(Entradas de um conjunto de dados)
····················
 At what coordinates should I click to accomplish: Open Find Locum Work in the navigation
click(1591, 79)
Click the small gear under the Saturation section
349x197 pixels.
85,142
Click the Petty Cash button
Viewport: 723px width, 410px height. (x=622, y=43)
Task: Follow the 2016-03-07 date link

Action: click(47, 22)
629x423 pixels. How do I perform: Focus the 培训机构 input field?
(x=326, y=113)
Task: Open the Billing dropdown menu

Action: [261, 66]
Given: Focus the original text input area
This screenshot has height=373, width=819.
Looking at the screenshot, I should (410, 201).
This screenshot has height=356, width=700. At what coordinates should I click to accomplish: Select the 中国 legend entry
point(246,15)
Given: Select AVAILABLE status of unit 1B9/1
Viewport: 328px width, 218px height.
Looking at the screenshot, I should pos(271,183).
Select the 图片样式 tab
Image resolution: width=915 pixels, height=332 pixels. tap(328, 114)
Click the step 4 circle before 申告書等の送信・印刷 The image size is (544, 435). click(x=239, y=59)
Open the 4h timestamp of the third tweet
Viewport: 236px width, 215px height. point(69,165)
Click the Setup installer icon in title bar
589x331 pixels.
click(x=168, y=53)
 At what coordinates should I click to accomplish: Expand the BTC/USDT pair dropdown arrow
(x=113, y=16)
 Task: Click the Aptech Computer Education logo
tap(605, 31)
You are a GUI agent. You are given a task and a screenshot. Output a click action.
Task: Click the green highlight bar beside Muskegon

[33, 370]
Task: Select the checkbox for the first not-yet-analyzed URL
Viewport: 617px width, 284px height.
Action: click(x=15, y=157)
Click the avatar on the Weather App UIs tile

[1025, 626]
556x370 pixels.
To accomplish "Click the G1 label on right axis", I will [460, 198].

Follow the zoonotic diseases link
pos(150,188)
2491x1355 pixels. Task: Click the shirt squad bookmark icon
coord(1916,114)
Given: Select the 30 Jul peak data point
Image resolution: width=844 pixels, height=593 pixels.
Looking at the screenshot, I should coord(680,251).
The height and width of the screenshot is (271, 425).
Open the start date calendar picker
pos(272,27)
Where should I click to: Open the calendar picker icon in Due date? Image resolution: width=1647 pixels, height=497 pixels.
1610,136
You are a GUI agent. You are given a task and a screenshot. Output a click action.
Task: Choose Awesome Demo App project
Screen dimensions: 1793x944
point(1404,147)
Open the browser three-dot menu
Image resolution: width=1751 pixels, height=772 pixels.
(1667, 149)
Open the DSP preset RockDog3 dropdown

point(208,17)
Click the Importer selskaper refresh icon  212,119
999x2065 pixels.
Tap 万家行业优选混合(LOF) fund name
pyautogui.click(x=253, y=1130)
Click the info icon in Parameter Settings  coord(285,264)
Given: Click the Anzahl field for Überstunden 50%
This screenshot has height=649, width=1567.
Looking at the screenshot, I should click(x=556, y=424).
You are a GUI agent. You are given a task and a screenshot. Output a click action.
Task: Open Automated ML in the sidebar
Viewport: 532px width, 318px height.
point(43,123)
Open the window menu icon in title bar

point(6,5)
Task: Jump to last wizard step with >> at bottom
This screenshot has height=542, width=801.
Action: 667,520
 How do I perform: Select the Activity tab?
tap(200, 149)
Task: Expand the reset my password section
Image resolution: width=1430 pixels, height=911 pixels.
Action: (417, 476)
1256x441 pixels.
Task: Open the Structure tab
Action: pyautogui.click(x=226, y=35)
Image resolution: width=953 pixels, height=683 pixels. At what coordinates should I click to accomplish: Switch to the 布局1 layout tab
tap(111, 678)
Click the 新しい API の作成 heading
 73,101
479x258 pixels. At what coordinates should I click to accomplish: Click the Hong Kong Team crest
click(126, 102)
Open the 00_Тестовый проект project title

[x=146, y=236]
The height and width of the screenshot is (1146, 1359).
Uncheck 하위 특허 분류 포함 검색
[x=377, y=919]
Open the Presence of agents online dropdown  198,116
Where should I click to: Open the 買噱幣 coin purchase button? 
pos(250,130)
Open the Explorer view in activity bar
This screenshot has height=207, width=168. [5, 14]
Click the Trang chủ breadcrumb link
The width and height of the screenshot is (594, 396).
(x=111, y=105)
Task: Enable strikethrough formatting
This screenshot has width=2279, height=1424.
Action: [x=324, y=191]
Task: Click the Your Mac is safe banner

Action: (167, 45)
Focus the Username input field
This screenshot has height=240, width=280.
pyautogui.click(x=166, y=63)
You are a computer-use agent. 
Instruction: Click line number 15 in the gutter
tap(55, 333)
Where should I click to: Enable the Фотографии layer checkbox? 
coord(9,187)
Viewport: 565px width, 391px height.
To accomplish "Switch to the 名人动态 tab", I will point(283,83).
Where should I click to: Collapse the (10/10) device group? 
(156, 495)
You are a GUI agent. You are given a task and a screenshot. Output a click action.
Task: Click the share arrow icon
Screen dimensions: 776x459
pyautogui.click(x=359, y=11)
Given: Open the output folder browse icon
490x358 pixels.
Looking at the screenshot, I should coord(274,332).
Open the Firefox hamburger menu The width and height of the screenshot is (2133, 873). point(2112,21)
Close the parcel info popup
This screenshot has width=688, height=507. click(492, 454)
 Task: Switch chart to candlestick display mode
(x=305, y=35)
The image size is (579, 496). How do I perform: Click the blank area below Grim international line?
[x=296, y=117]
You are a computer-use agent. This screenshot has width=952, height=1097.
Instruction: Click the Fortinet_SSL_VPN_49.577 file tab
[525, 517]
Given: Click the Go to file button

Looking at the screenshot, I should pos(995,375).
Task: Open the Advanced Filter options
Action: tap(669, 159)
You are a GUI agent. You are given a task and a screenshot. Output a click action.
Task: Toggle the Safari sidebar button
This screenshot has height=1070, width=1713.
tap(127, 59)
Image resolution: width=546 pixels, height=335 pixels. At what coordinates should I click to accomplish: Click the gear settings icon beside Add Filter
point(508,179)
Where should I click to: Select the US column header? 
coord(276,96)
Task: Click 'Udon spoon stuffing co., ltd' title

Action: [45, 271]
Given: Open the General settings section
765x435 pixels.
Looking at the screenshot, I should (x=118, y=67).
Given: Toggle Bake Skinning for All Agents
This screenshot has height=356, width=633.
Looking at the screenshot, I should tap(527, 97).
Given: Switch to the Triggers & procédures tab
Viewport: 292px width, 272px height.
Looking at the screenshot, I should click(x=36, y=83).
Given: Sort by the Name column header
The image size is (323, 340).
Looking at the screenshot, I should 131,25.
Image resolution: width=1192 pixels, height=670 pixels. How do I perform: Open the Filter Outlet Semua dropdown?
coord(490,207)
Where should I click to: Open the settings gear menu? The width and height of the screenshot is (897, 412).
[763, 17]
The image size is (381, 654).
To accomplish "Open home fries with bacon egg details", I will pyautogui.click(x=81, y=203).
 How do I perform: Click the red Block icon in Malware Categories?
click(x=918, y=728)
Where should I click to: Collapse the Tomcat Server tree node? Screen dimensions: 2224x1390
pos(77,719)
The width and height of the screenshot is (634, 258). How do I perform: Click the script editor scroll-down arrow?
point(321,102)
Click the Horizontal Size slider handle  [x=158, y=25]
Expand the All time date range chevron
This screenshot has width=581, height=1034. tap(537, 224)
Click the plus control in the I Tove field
····················
## Trabalho pedido
Reproduza todos os dados acima, linha por linha, sem alterar nada.

## A resposta
 At what coordinates should I click to accomplish: Open Find Locum Work in the navigation
click(1591, 79)
Click the small gear under the Saturation section
349x197 pixels.
85,142
Click the Petty Cash button
Viewport: 723px width, 410px height. (x=622, y=43)
Task: Follow the 2016-03-07 date link

Action: click(47, 22)
629x423 pixels. How do I perform: Focus the 培训机构 input field?
(x=326, y=113)
Task: Open the Billing dropdown menu

Action: [261, 66]
Given: Focus the original text input area
This screenshot has height=373, width=819.
Looking at the screenshot, I should (410, 201).
This screenshot has height=356, width=700. At what coordinates should I click to accomplish: Select the 中国 legend entry
point(246,15)
Given: Select AVAILABLE status of unit 1B9/1
Viewport: 328px width, 218px height.
Looking at the screenshot, I should pos(271,183).
Select the 图片样式 tab
Image resolution: width=915 pixels, height=332 pixels. tap(328, 114)
Click the step 4 circle before 申告書等の送信・印刷 The image size is (544, 435). click(x=239, y=59)
Open the 4h timestamp of the third tweet
Viewport: 236px width, 215px height. point(69,165)
Click the Setup installer icon in title bar
589x331 pixels.
click(x=168, y=53)
 At what coordinates should I click to accomplish: Expand the BTC/USDT pair dropdown arrow
(x=113, y=16)
 Task: Click the Aptech Computer Education logo
tap(605, 31)
You are a GUI agent. You are given a task and a screenshot. Output a click action.
Task: Click the green highlight bar beside Muskegon

[33, 370]
Task: Select the checkbox for the first not-yet-analyzed URL
Viewport: 617px width, 284px height.
Action: click(x=15, y=157)
Click the avatar on the Weather App UIs tile

[1025, 626]
556x370 pixels.
To accomplish "Click the G1 label on right axis", I will [460, 198].

Follow the zoonotic diseases link
pos(150,188)
2491x1355 pixels. Task: Click the shirt squad bookmark icon
coord(1916,114)
Given: Select the 30 Jul peak data point
Image resolution: width=844 pixels, height=593 pixels.
Looking at the screenshot, I should coord(680,251).
The height and width of the screenshot is (271, 425).
Open the start date calendar picker
pos(272,27)
Where should I click to: Open the calendar picker icon in Due date? Image resolution: width=1647 pixels, height=497 pixels.
1610,136
You are a GUI agent. You are given a task and a screenshot. Output a click action.
Task: Choose Awesome Demo App project
Screen dimensions: 1793x944
point(1404,147)
Open the browser three-dot menu
Image resolution: width=1751 pixels, height=772 pixels.
(1667, 149)
Open the DSP preset RockDog3 dropdown

point(208,17)
Click the Importer selskaper refresh icon  212,119
999x2065 pixels.
Tap 万家行业优选混合(LOF) fund name
pyautogui.click(x=253, y=1130)
Click the info icon in Parameter Settings  coord(285,264)
Given: Click the Anzahl field for Überstunden 50%
This screenshot has height=649, width=1567.
Looking at the screenshot, I should click(x=556, y=424).
You are a GUI agent. You are given a task and a screenshot. Output a click action.
Task: Open Automated ML in the sidebar
Viewport: 532px width, 318px height.
point(43,123)
Open the window menu icon in title bar

point(6,5)
Task: Jump to last wizard step with >> at bottom
This screenshot has height=542, width=801.
Action: 667,520
 How do I perform: Select the Activity tab?
tap(200, 149)
Task: Expand the reset my password section
Image resolution: width=1430 pixels, height=911 pixels.
Action: (417, 476)
1256x441 pixels.
Task: Open the Structure tab
Action: pyautogui.click(x=226, y=35)
Image resolution: width=953 pixels, height=683 pixels. At what coordinates should I click to accomplish: Switch to the 布局1 layout tab
tap(111, 678)
Click the 新しい API の作成 heading
 73,101
479x258 pixels. At what coordinates should I click to accomplish: Click the Hong Kong Team crest
click(126, 102)
Open the 00_Тестовый проект project title

[x=146, y=236]
The height and width of the screenshot is (1146, 1359).
Uncheck 하위 특허 분류 포함 검색
[x=377, y=919]
Open the Presence of agents online dropdown  198,116
Where should I click to: Open the 買噱幣 coin purchase button? 
pos(250,130)
Open the Explorer view in activity bar
This screenshot has height=207, width=168. [5, 14]
Click the Trang chủ breadcrumb link
The width and height of the screenshot is (594, 396).
(x=111, y=105)
Task: Enable strikethrough formatting
This screenshot has width=2279, height=1424.
Action: [x=324, y=191]
Task: Click the Your Mac is safe banner

Action: (167, 45)
Focus the Username input field
This screenshot has height=240, width=280.
pyautogui.click(x=166, y=63)
You are a computer-use agent. 
Instruction: Click line number 15 in the gutter
tap(55, 333)
Where should I click to: Enable the Фотографии layer checkbox? 
coord(9,187)
Viewport: 565px width, 391px height.
To accomplish "Switch to the 名人动态 tab", I will point(283,83).
Where should I click to: Collapse the (10/10) device group? 
(156, 495)
You are a GUI agent. You are given a task and a screenshot. Output a click action.
Task: Click the share arrow icon
Screen dimensions: 776x459
pyautogui.click(x=359, y=11)
Given: Open the output folder browse icon
490x358 pixels.
Looking at the screenshot, I should coord(274,332).
Open the Firefox hamburger menu The width and height of the screenshot is (2133, 873). point(2112,21)
Close the parcel info popup
This screenshot has width=688, height=507. click(492, 454)
 Task: Switch chart to candlestick display mode
(x=305, y=35)
The image size is (579, 496). How do I perform: Click the blank area below Grim international line?
[x=296, y=117]
You are a computer-use agent. This screenshot has width=952, height=1097.
Instruction: Click the Fortinet_SSL_VPN_49.577 file tab
[525, 517]
Given: Click the Go to file button

Looking at the screenshot, I should pos(995,375).
Task: Open the Advanced Filter options
Action: tap(669, 159)
You are a GUI agent. You are given a task and a screenshot. Output a click action.
Task: Toggle the Safari sidebar button
This screenshot has height=1070, width=1713.
tap(127, 59)
Image resolution: width=546 pixels, height=335 pixels. At what coordinates should I click to accomplish: Click the gear settings icon beside Add Filter
point(508,179)
Where should I click to: Select the US column header? 
coord(276,96)
Task: Click 'Udon spoon stuffing co., ltd' title

Action: [45, 271]
Given: Open the General settings section
765x435 pixels.
Looking at the screenshot, I should (x=118, y=67).
Given: Toggle Bake Skinning for All Agents
This screenshot has height=356, width=633.
Looking at the screenshot, I should tap(527, 97).
Given: Switch to the Triggers & procédures tab
Viewport: 292px width, 272px height.
Looking at the screenshot, I should click(x=36, y=83).
Given: Sort by the Name column header
The image size is (323, 340).
Looking at the screenshot, I should 131,25.
Image resolution: width=1192 pixels, height=670 pixels. How do I perform: Open the Filter Outlet Semua dropdown?
coord(490,207)
Where should I click to: Open the settings gear menu? The width and height of the screenshot is (897, 412).
[763, 17]
The image size is (381, 654).
To accomplish "Open home fries with bacon egg details", I will pyautogui.click(x=81, y=203).
 How do I perform: Click the red Block icon in Malware Categories?
click(x=918, y=728)
Where should I click to: Collapse the Tomcat Server tree node? Screen dimensions: 2224x1390
pos(77,719)
The width and height of the screenshot is (634, 258). How do I perform: Click the script editor scroll-down arrow?
point(321,102)
Click the Horizontal Size slider handle  [x=158, y=25]
Expand the All time date range chevron
This screenshot has width=581, height=1034. tap(537, 224)
Click the plus control in the I Tove field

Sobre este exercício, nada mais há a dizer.